Putting Angelenas on the Map

people sitting at round tables inside of a large room
Event attendees working at the Angelena on the Map workshop at Mount St. Mary's University Photo credit: Christine Martinez

The City of Los Angeles and Mount St. Mary’s University came together in an effort to address the lack of women representation within the existing names of the city’s landmarks and in doing so, through extensive research, have begun the process of increasing how significant women throughout history will be memorialized.

Mayor Eric Garcetti and the First Lady have made gender equity a priority while being in office. Mayor Garcetti signed an Executive Directive titled Gender Equity in City Operations which calls for all departments to complete gender equity action plans and appoint gender equity liaisons to identify disparities that exist in the workforce, city contracting and city services.

“Women are not on display for their historic achievements in our city,” Emerald Archer, director of the Center for the Advancement of Women at MSMU, said. “Only 8 percent of places, buildings and monuments are named after them.”

Interesting statistic considering women across California account for half of its population. Women of color comprise 72 percent of Los Angeles’s female population with Latinas representing 48 percent of women in the city. Twenty-five percent of all L.A. women (25 years of age or older) do not have a high school degree compared to the 13 percent of the rest of U.S. women. Lastly, 30 percent of women in Los Angeles under the age of 18 live in poverty while 49 percent of single mothers raising children under the age of five are living in poverty as well.

The correlation between these subpar data results and women representation may not seem closely relevant but Caroline Menjivar, one of the members of Mayor Garcetti’s Gender Equity Team, disagrees.

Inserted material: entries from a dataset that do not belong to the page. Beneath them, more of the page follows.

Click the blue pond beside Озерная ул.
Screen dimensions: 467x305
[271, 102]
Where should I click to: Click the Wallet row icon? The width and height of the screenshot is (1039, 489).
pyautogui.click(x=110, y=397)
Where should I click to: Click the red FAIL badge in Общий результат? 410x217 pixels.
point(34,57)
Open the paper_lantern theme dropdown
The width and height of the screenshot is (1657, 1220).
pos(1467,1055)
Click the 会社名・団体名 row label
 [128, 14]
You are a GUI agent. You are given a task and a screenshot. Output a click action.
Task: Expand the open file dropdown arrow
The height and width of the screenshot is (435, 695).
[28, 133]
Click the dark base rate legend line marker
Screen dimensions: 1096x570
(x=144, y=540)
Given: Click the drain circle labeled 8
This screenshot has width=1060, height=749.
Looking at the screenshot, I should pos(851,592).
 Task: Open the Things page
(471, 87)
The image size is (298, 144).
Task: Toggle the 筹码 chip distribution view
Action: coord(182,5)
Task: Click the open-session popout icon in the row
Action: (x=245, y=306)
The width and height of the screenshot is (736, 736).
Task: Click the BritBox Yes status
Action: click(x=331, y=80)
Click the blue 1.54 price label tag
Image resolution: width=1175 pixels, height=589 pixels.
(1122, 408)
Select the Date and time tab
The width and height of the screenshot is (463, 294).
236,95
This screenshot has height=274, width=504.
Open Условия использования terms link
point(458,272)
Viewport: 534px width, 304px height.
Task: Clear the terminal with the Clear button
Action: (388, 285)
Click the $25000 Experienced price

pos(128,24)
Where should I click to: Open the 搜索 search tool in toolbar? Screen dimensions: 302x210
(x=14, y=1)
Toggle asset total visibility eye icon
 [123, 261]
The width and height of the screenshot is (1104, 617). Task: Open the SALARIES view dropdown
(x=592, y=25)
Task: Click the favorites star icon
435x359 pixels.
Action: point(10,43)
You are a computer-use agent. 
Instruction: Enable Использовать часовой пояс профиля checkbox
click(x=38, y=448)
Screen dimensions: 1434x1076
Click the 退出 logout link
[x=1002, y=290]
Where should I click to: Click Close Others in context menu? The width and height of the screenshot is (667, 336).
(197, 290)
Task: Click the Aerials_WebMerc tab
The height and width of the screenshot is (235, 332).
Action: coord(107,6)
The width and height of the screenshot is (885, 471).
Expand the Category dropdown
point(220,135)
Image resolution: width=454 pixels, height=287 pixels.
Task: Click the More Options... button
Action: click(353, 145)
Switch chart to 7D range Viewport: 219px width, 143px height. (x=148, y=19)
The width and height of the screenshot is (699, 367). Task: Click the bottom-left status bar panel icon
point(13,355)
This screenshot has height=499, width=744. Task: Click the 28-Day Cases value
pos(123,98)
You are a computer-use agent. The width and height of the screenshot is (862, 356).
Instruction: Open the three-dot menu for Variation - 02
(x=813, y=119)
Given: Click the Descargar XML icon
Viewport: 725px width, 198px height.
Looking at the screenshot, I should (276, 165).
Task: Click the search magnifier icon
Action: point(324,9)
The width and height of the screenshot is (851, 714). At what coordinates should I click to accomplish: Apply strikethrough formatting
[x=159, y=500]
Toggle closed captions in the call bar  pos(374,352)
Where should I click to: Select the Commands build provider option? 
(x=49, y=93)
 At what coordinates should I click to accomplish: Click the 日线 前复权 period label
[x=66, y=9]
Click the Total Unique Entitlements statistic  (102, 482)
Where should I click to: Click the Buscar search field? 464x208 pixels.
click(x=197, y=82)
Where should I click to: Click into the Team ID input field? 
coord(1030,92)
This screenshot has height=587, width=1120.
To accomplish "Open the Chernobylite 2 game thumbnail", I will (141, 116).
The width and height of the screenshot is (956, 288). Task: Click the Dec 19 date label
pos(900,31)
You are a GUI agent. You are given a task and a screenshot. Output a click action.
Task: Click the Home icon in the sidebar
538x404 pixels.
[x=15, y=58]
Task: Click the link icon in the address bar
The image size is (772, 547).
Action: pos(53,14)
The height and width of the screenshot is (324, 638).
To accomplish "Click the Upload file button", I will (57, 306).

“By displaying this recognition of predominantly men then it becomes a natural thing that only men accomplish great things, leaving women out of the story line,” Menjivar said. “For young girls, it makes a difference when they see a city councilmember, a firefighter, or a city statue who looks like them, especially if that woman grew up in their neighborhood or speaks their language.”

In 2017, BBDO New York, an agency network, launched a campaign to encourage cities across the U.S. to “put women on the map” by naming streets, statues and buildings after influential woman.

Now, the City and MSMU have partnered to bring this initiative over here and begun the necessary steps in building a catalogue of influential women, locations and milestones that can be added to and reviewed over time as reference for future naming suggestions.

The first event they put on was largely facilitated by Caroline on Wednesday, Mar. 21 at Mount St. Mary’s Doheny campus. Through a luncheon type of setting, participants were asked to access the Los Angeles Public Library archives of different time periods and influential women that could be considered being honored.

The interactive exercise at the event was open to anyone who RSVPed. It gave an opportunity to Angeleno residents, majority of them women themselves, to voice their opinions on who they saw fit to be recognized in their city.

“It’s important for women to have representation in Los Angeles, especially in this political climate,” Samantha Piedra, graduate student in social work at UCLA, said.

The city aims to choose an exemplary woman to dedicate and erect a statue in her honor by 2020, the 100th anniversary of the 19th amendment.